新型コロナウイルスの感染拡大で「医療崩壊」の危機が指摘される中、茨城県は、最前線で奮闘する医療従事者にエールを送ろうと、県庁の職員や来庁者らが拍手して感謝の気持ちを示す運動を始めた。毎日正午ごろになると、参加を呼び掛ける庁内放送が流れ、30秒間を目安に自席や廊下などで拍手を続ける。同趣旨の取り組みは福岡市でも開始しており、各地に広がりつつある。

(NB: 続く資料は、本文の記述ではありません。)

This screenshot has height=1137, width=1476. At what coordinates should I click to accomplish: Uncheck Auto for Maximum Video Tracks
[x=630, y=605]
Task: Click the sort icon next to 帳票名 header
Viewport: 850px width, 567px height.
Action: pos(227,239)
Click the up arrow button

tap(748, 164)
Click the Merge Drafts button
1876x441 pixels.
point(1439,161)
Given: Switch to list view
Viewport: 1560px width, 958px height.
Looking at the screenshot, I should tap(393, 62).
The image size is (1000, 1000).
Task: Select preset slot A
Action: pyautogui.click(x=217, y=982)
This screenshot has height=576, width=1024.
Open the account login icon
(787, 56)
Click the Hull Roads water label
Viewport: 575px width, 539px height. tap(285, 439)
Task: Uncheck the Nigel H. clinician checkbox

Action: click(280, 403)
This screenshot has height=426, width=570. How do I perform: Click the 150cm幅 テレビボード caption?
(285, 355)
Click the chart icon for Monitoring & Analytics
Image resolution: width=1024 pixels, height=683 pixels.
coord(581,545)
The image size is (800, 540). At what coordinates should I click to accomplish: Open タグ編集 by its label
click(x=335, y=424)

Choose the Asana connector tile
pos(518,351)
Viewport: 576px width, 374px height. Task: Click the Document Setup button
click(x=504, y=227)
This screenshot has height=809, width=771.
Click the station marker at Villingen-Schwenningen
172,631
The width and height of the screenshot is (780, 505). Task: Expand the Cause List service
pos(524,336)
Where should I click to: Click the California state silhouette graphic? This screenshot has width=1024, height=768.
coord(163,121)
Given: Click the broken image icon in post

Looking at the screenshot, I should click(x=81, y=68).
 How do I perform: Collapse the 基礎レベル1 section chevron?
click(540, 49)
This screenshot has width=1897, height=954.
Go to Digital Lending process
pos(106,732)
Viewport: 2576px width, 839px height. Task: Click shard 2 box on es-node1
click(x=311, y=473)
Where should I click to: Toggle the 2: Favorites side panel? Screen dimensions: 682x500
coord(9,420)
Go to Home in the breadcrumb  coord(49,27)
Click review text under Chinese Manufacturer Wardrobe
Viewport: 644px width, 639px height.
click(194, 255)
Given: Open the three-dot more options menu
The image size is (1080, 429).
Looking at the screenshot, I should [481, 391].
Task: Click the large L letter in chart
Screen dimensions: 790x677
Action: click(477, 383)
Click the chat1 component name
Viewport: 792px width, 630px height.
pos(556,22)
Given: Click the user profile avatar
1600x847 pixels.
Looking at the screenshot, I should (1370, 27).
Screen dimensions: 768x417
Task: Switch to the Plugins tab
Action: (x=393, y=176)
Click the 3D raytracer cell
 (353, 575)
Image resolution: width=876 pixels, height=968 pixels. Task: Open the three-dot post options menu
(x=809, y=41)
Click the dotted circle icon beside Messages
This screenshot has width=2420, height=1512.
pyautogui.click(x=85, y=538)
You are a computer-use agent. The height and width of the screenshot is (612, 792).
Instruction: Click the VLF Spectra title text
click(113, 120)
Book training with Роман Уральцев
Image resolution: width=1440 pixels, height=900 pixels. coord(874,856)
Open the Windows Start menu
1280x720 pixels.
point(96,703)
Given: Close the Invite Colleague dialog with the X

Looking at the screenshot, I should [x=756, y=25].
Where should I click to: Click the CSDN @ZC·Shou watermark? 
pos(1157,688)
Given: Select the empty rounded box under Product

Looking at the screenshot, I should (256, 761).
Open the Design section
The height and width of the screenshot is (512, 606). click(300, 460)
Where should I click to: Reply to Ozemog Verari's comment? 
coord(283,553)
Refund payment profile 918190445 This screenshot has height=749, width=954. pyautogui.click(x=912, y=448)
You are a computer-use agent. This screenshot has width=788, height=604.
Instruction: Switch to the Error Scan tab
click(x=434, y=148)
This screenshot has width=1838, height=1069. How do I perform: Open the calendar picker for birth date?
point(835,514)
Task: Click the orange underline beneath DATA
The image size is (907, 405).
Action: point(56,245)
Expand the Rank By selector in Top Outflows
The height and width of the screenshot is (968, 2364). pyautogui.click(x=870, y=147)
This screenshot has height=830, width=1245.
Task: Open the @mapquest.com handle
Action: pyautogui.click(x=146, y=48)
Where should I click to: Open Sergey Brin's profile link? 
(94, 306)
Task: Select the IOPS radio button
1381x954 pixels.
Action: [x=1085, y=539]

茨城県の運動は9日にスタート。ウイルス対策に最前線で取り組む医療従事者らをたたえるため、欧州を中心にインターネット交流サイト(SNS)を通じて広まった活動「クラップ・フォー・ケアラーズ(医療従事者らへの拍手を)」に倣った。
日本看護倫理学会などによると、新型コロナウイルスの陽性反応が確認された医療機関では、タクシーの乗車拒否や、引っ越し業者からのキャンセル要請など、職員が理不尽な扱いを受けるケースが見られるという。
茨城県内の保健所長らと連日ウェブ会議を行っている大井川和彦知事が、こうした医療従事者への差別解消の取り組みを求められたことを受け、運動の実施を決めた。県の担当者は「多くの方に賛同いただき、応援していきたい」と話している。
30代の男性職員は「気休めかもしれないが、少しでも医療従事者に感謝の気持ちを示せたら」と語った。